I often speak of the omnipotence of perspective, but lately I find myself really losing it. Quiet reflection is the best antidote, but free time is the scarcest resource for our busy family. It has taken weeks and weeks to get a little time in which to write, and I have been feeling increasingly frustrated and self-pitying.

These past few months have been really tough -- the paralysing melancholy that envelops me each winter has been deepened by sick kids and too many weeks of boring house arrest. I'd stop short of calling it drudgery, but I will admit that this period of my life is the most sedentary, repetitive, and grueling time I have known.

It is so easy, given the immediacy of young children and their myriad requirements, to get bogged down in the small stuff. A sobering sense of the bigger picture is all too easily misplaced when battling unending toddler tantrums, dirty nappies and spewed-on clothes.

The thing about perspective is that it is usually gained through struggle, shock or loss. It is often delivered in a very potent dose, and at the time of receiving such a back-handed slap, it doesn't feel possible to lose the impact of its message. Yet we do.

When our youngest son Remy was born a year ago with Down syndrome and a serious condition requiring a string of surgeries, we received overwhelming help and support. At each hurdle he jumped, I vowed to live generously, lightly, and with gratefulness in my heart.

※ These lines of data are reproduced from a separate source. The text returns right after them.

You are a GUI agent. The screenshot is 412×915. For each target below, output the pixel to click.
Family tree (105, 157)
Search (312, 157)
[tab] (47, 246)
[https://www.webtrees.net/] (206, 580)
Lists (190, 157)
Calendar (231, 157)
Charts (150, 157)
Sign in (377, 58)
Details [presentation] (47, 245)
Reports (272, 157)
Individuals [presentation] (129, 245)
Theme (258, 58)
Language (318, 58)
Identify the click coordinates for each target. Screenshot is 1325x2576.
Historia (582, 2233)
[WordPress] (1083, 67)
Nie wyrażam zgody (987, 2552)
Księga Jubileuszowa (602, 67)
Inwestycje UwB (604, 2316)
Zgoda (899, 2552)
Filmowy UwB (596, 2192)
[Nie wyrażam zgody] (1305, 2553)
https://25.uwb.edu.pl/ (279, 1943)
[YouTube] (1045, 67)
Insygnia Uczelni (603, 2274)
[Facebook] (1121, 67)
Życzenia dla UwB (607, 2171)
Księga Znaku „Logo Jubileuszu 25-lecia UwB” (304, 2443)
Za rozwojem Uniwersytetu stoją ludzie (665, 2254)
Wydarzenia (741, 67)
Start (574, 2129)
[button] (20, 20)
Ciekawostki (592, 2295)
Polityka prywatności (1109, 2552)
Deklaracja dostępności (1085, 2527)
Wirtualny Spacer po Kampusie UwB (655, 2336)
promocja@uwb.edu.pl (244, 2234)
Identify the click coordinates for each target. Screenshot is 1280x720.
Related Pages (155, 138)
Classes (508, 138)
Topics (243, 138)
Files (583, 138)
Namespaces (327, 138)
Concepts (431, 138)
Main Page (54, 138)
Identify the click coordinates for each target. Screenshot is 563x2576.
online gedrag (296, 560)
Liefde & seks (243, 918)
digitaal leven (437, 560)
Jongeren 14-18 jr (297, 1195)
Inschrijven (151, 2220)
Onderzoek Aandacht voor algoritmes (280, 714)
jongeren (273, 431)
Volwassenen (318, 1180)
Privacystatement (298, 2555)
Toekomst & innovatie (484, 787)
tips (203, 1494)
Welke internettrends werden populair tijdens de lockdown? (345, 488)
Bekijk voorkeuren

Unfortunately, as Remy has grown and become stronger, that resolution has faded a little, and in the daily grind I have let some valuable insight seep away. Reader, I hang my head.

In a week when the media has carried photographs of unspeakable horror, nobody needs reminding of the dire circumstances under which families are suffering worldwide. When bodies have been cast from the sky and left burning in fields and innocent civilians are being bombed daily, it is absolutely inexcusable to complain about my privileged life. When I think of the remaining parents of those children lost on M17, who would give anything to tend to their babies once more, I feel an overwhelming shame at my petty complaints.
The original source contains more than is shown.